Je ne saurais trop remercier Passeur-X d'avoir lu ma liste-de-souhaits et de m'avoir envoyé ce roman extraordinaire, que les bookcrosseurs m'ont tant vanté !


 Somoza-La-caverne-des-ideesDans l'Athènes de Platon, dont l'Académie fleurit, un des disciples est assassiné. Diagoras, son mentor, fait appel aux talents du Déchiffreur d'Enigmes, Héraklès, pour comprendre comment ce jeune homme a pu s'éloigner et se faire déchiqueter par les loups. Héraklès voit immédiatement que les loups ne sont pas la cause du décès. Un autre jeune Académicien décède, soi-disant de ses auto-mutilations, sous l'effet de l'ivresse, et la piste commence à se préciser...


 En réalité, il y a une polyphonie dans le roman. Le Déchiffreur, c'est Héraklès, c'est aussi le traducteur du roman de Polytexte de Chersonèse (?!), qui ne cesse de faire des notes sur différents passages, raconte sa perplexité, les phénomènes étranges qu'il observe soit dans sa traduction, soit dans le travail du traducteur qui l'a précédé, Montalo, et qui est mort... dans les mêmes circonstances qu'un des personnages... Il a le sentiment que quelqu'un se joue de lui et lui donne à traduire des pages qui ne sont pas originales... De plus, il s'étonne de trouver des passages eidétiques (mélanges de métaphores et d'allégories) liés aux travaux d'Hercule... En réalité, le roman se lit comme un hiéroglyphe égyptien, avec trois sens : littéral, figuré et spirituel ! Mais c'est dans les théories de Platon autant que dans la littérature qu'il faut chercher une clé de lecture.
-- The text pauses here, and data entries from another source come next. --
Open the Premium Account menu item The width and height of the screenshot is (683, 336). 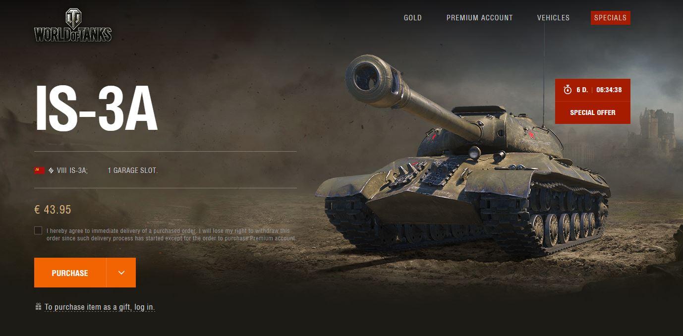coord(479,18)
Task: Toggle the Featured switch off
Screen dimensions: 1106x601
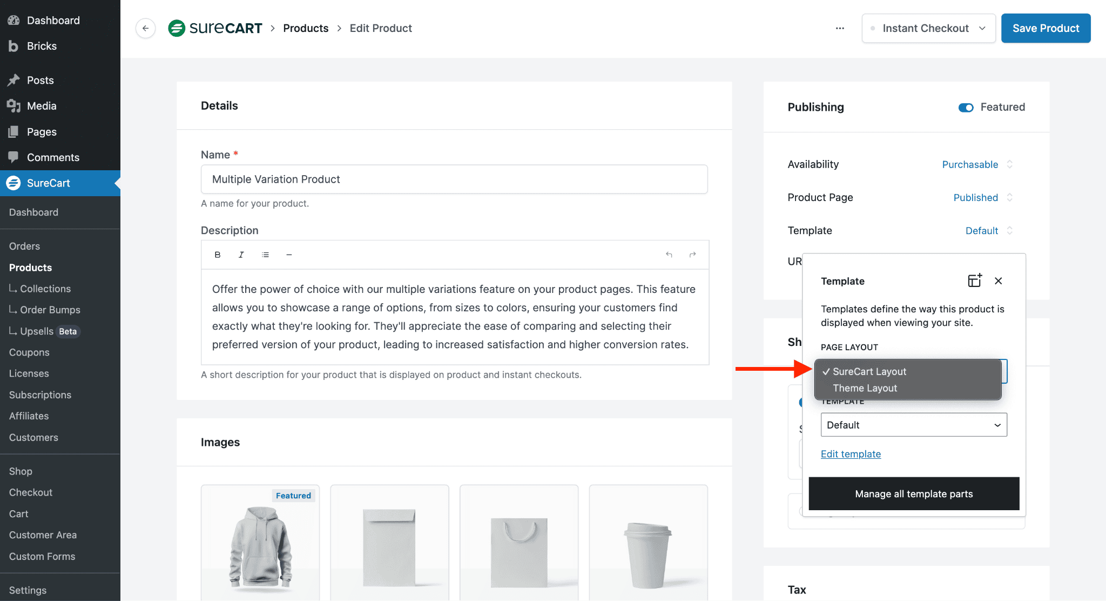Action: click(x=966, y=108)
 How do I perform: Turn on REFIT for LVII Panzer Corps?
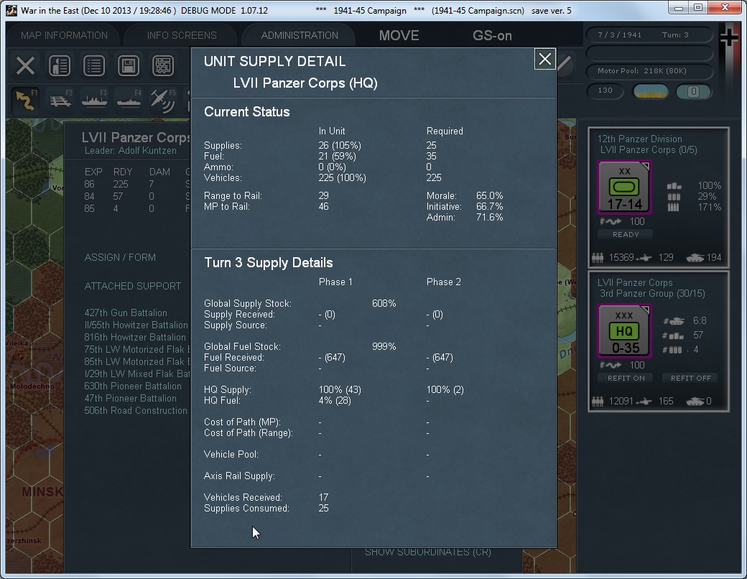point(624,377)
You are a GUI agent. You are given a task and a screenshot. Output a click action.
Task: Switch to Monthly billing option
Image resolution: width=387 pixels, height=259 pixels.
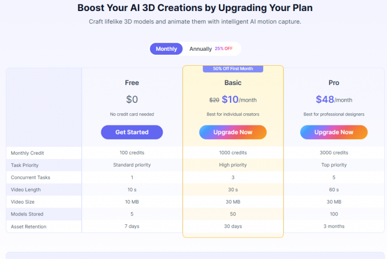(166, 49)
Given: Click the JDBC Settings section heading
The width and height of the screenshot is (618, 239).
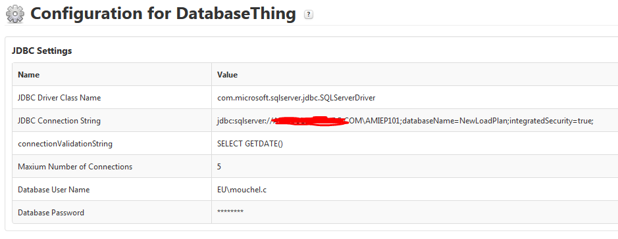Looking at the screenshot, I should click(41, 51).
C'est passionnant, un régal !

Pour l'helléniste que je suis, les noms propres sont très bizarres, pour la plupart, mais je me suis obligée à n'en pas tenir compte.

Citations :

  • (...) [J]e t'ai demandé pour la énième fois la raison de ton exil volontaire. Et je me rappelle que tu m'as répondu, pour la énième fois également : "Je veux me surprendre tous les jours."
  • L'eidesis est renforcée par cette image absurde : une jument mangeant de la viande avariée, et dans le jardin de l'Académie ! J'ai été saisi d'un tel fou rire que j'ai fini par prendre peur, et la peur m'a à nouveau donné envie de rire. J'ai jeté les papiers à terre, me suis pris le ventre à deux mains et ai commencé à lâcher des éclats de rire de plus en plus forts, tandis que mon miroir mental me renvoyait l'image d'un homme mûr aux cheveux noirs et aux tempes dégarnies qui hurlait de rire dans la solitude d'une chambre fermée à double tour et presque entièrement plongée dans l'obscurité. Cette image ne m'a pas fait rire mais pleurer : mais il existe un curieux final dans lequel les deux émotions se rejoignent. Une jument carnivore à l'Académie de Plaéton ! N'est-ce pas amusant ? Et, bien sûr, ni Platon ni Diagoras ne la voient ! Il y a une certain perversité sacrilège dans cette eidesis... Montalo dit : "La présence d'un animal de ce genre nous déconcerte. Les sources historiques de l'Académie ne mentionnent pas l'existence de juments carnivores dans les jardins. Une erreur, comme les nombreuses erreurs que commet Hérodote ?" Hérodote !... S'il te plaît !... Mais je dois cesser de rire : on dit que la folie commence par des éclats de rire. (N.d.T.)